Collected data
+---+
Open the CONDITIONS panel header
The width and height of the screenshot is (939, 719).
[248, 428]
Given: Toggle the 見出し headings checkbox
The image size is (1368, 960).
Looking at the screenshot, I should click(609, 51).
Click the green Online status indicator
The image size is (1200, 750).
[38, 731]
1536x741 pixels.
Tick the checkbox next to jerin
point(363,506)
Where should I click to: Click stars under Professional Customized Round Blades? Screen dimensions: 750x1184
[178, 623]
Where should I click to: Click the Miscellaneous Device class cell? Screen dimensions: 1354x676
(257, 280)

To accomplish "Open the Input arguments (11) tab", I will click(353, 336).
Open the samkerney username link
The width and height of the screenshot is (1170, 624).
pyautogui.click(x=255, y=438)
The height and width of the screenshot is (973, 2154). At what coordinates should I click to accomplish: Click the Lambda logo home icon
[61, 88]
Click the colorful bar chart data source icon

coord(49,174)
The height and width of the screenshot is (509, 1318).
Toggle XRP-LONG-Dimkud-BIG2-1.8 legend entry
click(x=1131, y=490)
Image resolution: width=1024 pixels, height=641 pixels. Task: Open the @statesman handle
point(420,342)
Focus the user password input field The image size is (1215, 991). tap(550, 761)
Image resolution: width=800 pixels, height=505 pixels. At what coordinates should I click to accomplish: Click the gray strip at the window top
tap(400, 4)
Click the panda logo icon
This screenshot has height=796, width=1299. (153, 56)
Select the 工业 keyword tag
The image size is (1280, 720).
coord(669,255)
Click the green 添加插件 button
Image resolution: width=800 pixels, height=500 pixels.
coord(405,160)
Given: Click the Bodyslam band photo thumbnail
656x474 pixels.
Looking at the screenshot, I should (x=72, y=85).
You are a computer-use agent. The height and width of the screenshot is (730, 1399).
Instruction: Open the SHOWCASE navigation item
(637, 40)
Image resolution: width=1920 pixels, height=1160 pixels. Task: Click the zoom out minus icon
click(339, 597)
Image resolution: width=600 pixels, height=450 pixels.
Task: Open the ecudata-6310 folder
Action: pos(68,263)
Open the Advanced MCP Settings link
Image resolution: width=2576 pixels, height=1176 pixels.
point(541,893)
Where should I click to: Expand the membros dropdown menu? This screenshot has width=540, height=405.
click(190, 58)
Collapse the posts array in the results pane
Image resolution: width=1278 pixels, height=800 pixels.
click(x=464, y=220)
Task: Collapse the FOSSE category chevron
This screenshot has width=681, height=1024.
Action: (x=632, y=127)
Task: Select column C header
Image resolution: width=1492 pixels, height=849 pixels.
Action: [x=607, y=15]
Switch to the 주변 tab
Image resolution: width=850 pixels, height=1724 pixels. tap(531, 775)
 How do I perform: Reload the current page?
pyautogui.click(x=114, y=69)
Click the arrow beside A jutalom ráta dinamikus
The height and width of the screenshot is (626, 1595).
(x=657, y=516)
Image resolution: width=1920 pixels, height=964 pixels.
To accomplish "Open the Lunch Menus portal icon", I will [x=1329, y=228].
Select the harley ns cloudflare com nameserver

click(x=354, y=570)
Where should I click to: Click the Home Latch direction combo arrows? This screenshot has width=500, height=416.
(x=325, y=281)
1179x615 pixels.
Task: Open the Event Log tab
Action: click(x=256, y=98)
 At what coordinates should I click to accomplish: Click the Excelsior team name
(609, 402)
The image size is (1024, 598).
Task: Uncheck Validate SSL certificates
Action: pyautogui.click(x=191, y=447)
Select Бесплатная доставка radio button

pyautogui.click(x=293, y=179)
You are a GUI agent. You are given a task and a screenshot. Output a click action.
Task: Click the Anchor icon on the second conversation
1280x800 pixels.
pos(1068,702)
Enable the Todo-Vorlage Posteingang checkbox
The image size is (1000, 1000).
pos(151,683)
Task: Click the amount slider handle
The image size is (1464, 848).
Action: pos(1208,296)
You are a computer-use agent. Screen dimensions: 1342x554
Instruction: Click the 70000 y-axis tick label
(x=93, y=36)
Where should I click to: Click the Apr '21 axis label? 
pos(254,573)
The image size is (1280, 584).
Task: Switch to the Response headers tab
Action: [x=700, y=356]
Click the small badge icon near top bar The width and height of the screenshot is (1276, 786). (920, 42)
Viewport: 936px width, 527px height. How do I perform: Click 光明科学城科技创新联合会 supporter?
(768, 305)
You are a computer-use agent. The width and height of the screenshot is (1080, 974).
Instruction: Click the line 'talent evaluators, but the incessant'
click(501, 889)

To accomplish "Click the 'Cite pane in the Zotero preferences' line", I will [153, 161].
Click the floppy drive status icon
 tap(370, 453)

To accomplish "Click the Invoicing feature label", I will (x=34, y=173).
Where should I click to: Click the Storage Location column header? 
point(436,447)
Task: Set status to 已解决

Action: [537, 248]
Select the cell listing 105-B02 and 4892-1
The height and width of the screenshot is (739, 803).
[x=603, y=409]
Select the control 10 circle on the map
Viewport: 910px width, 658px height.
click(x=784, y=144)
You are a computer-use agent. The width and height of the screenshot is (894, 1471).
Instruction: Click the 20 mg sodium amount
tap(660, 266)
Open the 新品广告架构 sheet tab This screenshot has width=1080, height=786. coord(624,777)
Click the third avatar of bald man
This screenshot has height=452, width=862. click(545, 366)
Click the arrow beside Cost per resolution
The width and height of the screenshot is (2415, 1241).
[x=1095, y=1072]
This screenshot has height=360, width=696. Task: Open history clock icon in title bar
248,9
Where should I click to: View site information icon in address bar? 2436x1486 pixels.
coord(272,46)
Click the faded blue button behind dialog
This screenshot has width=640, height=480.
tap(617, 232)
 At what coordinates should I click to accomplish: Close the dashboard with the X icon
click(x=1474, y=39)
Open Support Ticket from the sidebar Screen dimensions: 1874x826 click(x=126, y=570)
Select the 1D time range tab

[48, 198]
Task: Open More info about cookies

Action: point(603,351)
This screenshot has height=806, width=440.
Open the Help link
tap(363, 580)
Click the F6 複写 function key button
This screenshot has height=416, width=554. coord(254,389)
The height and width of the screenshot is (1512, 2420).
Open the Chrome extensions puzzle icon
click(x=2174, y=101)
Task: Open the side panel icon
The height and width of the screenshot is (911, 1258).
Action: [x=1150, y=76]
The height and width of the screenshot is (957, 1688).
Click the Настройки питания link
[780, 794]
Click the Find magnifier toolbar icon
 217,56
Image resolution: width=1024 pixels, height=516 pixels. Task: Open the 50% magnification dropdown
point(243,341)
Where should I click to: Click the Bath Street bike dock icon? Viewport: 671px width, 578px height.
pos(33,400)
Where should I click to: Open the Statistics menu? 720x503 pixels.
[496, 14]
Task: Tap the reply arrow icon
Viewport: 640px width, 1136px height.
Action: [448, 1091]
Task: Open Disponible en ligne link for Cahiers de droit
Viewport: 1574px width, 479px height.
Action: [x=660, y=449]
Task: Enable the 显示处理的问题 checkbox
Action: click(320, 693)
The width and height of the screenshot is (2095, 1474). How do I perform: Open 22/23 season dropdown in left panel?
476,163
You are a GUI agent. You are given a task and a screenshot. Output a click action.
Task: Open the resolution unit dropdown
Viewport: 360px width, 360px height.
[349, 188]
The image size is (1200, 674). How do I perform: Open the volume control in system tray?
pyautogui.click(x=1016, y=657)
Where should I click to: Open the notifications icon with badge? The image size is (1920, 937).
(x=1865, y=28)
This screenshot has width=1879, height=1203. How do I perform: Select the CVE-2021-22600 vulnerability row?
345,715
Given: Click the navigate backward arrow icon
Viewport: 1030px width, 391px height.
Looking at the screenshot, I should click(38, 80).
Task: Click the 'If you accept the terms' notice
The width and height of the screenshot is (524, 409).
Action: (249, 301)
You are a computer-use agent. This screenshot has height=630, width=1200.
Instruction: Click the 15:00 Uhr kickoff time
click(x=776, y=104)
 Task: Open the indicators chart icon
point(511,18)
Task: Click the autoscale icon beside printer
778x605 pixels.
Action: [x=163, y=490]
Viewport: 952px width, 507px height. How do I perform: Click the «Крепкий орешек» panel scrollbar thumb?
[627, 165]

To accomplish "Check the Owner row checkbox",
+---+
» **WORK REQUIRED**
Scan the records above for the string "agent", and copy every line where it turns up.

» **REPLY**
You are a computer-use agent. The height and width of the screenshot is (730, 1399).
You are a GUI agent. You are given a task and a screenshot. Output a click action.
You are a computer-use agent. Screen dimensions: 1342x554
You are a computer-use agent. The width and height of the screenshot is (1080, 974).
You are a computer-use agent. The width and height of the screenshot is (894, 1471).
You are a GUI agent. You are given a task and a screenshot. Output a click action.
You are a computer-use agent. This screenshot has height=630, width=1200.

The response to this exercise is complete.